10. Configuration risk: Configuration risk needs validation

  • Severity: medium
  • Finding: Configuration risk is backed by a source signal: Configuration risk needs validation. Treat it as a review item until the current version is checked.
  • User impact: Users may get misleading failures or incomplete behavior unless configuration is checked carefully.
  • Recommended check: Open the linked source, confirm whether it still applies to the current version, and keep the first run isolated.
  • Evidence: capability.host_targets | github_repo:1164482810 | https://github.com/yantrikos/yantrikdb | host_targets=mcp_host, claude, claude_code

11. Configuration risk: v0.7.7 — recall_text Keyword-Only Filter Args

  • Severity: medium
  • Finding: Configuration risk is backed by a source signal: v0.7.7 — recall_text Keyword-Only Filter Args. Treat it as a review item until the current version is checked.
  • User impact: Users may get misleading failures or incomplete behavior unless configuration is checked carefully.
  • Recommended check: Open the linked source, confirm whether it still applies to the current version, and keep the first run isolated.
  • Evidence: Source-linked evidence: https://github.com/yantrikos/yantrikdb/releases/tag/v0.7.7

12. Capability assumption: README/documentation is current enough for a first validation pass.

  • Severity: medium
  • Finding: README/documentation is current enough for a first validation pass.
  • User impact: The project should not be treated as fully validated until this signal is reviewed.
  • Recommended check: Open the linked source, confirm whether it still applies to the current version, and keep the first run isolated.
  • Evidence: capability.assumptions | github_repo:1164482810 | https://github.com/yantrikos/yantrikdb | README/documentation is current enough for a first validation pass.
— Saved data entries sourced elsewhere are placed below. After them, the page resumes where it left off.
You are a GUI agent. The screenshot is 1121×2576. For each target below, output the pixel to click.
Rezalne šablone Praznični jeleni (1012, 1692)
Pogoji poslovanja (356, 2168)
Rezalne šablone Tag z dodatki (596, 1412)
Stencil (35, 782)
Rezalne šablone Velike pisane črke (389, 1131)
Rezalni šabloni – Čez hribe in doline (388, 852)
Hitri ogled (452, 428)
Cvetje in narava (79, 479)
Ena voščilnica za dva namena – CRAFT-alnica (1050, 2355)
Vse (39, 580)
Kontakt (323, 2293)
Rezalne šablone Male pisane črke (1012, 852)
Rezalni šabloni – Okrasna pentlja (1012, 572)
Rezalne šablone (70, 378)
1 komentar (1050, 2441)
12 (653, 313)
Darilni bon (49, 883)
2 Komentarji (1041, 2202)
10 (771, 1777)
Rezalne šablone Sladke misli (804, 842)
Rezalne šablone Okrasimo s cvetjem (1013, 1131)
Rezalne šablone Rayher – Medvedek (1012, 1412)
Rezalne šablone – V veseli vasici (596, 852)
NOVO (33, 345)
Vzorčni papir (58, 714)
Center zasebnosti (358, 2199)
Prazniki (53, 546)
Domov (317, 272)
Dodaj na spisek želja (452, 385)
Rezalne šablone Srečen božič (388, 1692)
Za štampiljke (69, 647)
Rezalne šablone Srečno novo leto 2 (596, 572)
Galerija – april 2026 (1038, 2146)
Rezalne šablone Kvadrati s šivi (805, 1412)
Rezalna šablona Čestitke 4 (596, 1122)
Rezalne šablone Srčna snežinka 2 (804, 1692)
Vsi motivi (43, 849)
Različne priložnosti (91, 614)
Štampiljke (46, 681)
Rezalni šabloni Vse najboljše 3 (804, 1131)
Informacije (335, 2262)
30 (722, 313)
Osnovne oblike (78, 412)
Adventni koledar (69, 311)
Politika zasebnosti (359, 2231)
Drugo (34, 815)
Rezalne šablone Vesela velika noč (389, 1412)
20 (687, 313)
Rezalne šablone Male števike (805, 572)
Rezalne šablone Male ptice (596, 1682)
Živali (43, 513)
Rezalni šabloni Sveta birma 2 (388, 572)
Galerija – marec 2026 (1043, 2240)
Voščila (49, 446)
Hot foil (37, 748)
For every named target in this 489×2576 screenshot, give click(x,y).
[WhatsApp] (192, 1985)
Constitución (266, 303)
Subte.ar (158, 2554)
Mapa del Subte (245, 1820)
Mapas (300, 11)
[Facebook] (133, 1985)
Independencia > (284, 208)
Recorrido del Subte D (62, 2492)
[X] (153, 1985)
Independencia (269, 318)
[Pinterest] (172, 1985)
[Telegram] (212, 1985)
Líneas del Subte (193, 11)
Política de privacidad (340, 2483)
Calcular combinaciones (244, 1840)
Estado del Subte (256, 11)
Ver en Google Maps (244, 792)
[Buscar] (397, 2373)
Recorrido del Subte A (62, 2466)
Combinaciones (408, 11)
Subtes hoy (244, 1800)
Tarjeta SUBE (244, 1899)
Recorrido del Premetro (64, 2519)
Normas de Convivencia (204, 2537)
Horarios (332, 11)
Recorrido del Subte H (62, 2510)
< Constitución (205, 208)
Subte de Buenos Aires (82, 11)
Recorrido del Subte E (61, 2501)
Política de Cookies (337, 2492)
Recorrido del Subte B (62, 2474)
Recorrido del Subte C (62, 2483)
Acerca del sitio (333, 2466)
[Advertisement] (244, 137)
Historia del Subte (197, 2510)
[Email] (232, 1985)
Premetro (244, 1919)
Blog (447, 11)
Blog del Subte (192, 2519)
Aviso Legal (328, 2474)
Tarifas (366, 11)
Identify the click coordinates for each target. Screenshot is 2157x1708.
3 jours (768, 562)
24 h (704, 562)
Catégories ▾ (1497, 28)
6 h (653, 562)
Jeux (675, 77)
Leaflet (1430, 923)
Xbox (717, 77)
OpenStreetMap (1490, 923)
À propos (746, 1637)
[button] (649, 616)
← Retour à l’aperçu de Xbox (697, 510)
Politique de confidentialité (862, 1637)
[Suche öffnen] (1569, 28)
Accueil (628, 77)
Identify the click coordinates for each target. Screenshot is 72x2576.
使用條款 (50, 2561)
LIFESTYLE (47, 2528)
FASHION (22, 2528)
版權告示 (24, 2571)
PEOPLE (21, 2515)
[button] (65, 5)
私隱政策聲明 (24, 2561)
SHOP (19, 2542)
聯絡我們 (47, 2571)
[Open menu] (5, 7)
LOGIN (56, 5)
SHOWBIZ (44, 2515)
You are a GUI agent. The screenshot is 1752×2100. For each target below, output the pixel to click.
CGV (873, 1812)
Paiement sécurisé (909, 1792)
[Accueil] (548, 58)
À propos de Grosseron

Source: Doramagic discovery, validation, and Project Pack records

Community Discussion Evidence

These external discussion links are review inputs, not standalone proof that the project is production-ready.

Sources 12

Count of project-level external discussion links exposed on this manual page.

Use Review before install

Open the linked issues or discussions before treating the pack as ready for your environment.

Community Discussion Evidence

Doramagic exposes project-level community discussion separately from official documentation. Review these links before using yantrikdb with real data or production workflows.